# [What the task asks]
Copy out the listing beneath, missing nothing.

# [Material shown]
####################

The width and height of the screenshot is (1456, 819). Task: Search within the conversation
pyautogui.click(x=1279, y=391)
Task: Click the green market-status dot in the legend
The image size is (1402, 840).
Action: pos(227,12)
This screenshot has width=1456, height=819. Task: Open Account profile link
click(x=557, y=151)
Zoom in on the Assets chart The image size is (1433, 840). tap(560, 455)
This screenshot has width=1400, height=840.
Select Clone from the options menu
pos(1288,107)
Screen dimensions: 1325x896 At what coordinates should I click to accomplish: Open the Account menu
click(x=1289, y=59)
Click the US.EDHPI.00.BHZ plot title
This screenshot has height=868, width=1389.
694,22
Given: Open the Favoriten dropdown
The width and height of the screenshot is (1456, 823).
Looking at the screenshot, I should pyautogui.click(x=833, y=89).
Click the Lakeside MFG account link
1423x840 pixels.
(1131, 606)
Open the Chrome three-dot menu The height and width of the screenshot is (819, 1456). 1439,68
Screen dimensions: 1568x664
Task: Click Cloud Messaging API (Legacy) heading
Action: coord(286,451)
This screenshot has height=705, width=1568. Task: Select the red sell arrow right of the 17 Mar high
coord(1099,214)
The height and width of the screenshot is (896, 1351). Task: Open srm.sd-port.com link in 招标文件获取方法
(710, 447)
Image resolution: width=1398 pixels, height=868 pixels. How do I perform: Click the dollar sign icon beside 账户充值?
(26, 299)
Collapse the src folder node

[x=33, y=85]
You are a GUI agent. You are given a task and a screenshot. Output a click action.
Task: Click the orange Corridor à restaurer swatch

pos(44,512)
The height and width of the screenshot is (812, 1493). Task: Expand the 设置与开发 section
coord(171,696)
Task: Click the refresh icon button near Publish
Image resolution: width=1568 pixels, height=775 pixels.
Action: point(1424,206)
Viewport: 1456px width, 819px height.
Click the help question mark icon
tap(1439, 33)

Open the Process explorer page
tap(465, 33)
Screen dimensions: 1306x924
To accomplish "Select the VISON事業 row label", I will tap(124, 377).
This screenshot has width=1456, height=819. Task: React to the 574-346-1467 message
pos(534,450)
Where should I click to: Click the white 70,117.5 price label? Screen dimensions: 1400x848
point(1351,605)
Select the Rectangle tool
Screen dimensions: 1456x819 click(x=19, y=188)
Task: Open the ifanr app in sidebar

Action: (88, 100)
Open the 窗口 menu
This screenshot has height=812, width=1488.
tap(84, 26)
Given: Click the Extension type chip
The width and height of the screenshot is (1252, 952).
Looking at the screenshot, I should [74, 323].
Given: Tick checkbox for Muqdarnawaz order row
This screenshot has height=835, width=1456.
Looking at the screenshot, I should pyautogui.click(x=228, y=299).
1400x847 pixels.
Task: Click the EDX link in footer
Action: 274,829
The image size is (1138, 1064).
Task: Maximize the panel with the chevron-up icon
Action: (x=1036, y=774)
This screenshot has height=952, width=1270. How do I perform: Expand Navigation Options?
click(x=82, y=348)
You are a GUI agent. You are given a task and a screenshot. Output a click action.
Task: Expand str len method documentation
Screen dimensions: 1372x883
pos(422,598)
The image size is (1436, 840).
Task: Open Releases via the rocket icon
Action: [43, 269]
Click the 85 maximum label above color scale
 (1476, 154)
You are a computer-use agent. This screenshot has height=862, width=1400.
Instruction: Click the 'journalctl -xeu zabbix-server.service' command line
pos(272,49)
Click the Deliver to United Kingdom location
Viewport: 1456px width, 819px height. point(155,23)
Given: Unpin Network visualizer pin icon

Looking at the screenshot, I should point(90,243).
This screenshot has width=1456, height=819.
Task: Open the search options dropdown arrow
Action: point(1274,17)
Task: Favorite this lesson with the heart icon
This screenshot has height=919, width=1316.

####################

# [Response box]
The width and height of the screenshot is (1456, 819). Task: Search within the conversation
pyautogui.click(x=1279, y=391)
Task: Click the green market-status dot in the legend
The image size is (1402, 840).
Action: pos(227,12)
This screenshot has width=1456, height=819. Task: Open Account profile link
click(x=557, y=151)
Zoom in on the Assets chart The image size is (1433, 840). tap(560, 455)
This screenshot has width=1400, height=840.
Select Clone from the options menu
pos(1288,107)
Screen dimensions: 1325x896 At what coordinates should I click to accomplish: Open the Account menu
click(x=1289, y=59)
Click the US.EDHPI.00.BHZ plot title
This screenshot has height=868, width=1389.
694,22
Given: Open the Favoriten dropdown
The width and height of the screenshot is (1456, 823).
Looking at the screenshot, I should pyautogui.click(x=833, y=89).
Click the Lakeside MFG account link
1423x840 pixels.
(1131, 606)
Open the Chrome three-dot menu The height and width of the screenshot is (819, 1456). 1439,68
Screen dimensions: 1568x664
Task: Click Cloud Messaging API (Legacy) heading
Action: coord(286,451)
This screenshot has height=705, width=1568. Task: Select the red sell arrow right of the 17 Mar high
coord(1099,214)
The height and width of the screenshot is (896, 1351). Task: Open srm.sd-port.com link in 招标文件获取方法
(710, 447)
Image resolution: width=1398 pixels, height=868 pixels. How do I perform: Click the dollar sign icon beside 账户充值?
(26, 299)
Collapse the src folder node

[x=33, y=85]
You are a GUI agent. You are given a task and a screenshot. Output a click action.
Task: Click the orange Corridor à restaurer swatch

pos(44,512)
The height and width of the screenshot is (812, 1493). Task: Expand the 设置与开发 section
coord(171,696)
Task: Click the refresh icon button near Publish
Image resolution: width=1568 pixels, height=775 pixels.
Action: point(1424,206)
Viewport: 1456px width, 819px height.
Click the help question mark icon
tap(1439, 33)

Open the Process explorer page
tap(465, 33)
Screen dimensions: 1306x924
To accomplish "Select the VISON事業 row label", I will tap(124, 377).
This screenshot has width=1456, height=819. Task: React to the 574-346-1467 message
pos(534,450)
Where should I click to: Click the white 70,117.5 price label? Screen dimensions: 1400x848
point(1351,605)
Select the Rectangle tool
Screen dimensions: 1456x819 click(x=19, y=188)
Task: Open the ifanr app in sidebar

Action: (88, 100)
Open the 窗口 menu
This screenshot has height=812, width=1488.
tap(84, 26)
Given: Click the Extension type chip
The width and height of the screenshot is (1252, 952).
Looking at the screenshot, I should [74, 323].
Given: Tick checkbox for Muqdarnawaz order row
This screenshot has height=835, width=1456.
Looking at the screenshot, I should pyautogui.click(x=228, y=299).
1400x847 pixels.
Task: Click the EDX link in footer
Action: 274,829
The image size is (1138, 1064).
Task: Maximize the panel with the chevron-up icon
Action: (x=1036, y=774)
This screenshot has height=952, width=1270. How do I perform: Expand Navigation Options?
click(x=82, y=348)
You are a GUI agent. You are given a task and a screenshot. Output a click action.
Task: Expand str len method documentation
Screen dimensions: 1372x883
pos(422,598)
The image size is (1436, 840).
Task: Open Releases via the rocket icon
Action: [43, 269]
Click the 85 maximum label above color scale
 (1476, 154)
You are a computer-use agent. This screenshot has height=862, width=1400.
Instruction: Click the 'journalctl -xeu zabbix-server.service' command line
pos(272,49)
Click the Deliver to United Kingdom location
Viewport: 1456px width, 819px height. point(155,23)
Given: Unpin Network visualizer pin icon

Looking at the screenshot, I should point(90,243).
This screenshot has width=1456, height=819.
Task: Open the search options dropdown arrow
Action: point(1274,17)
Task: Favorite this lesson with the heart icon
This screenshot has height=919, width=1316.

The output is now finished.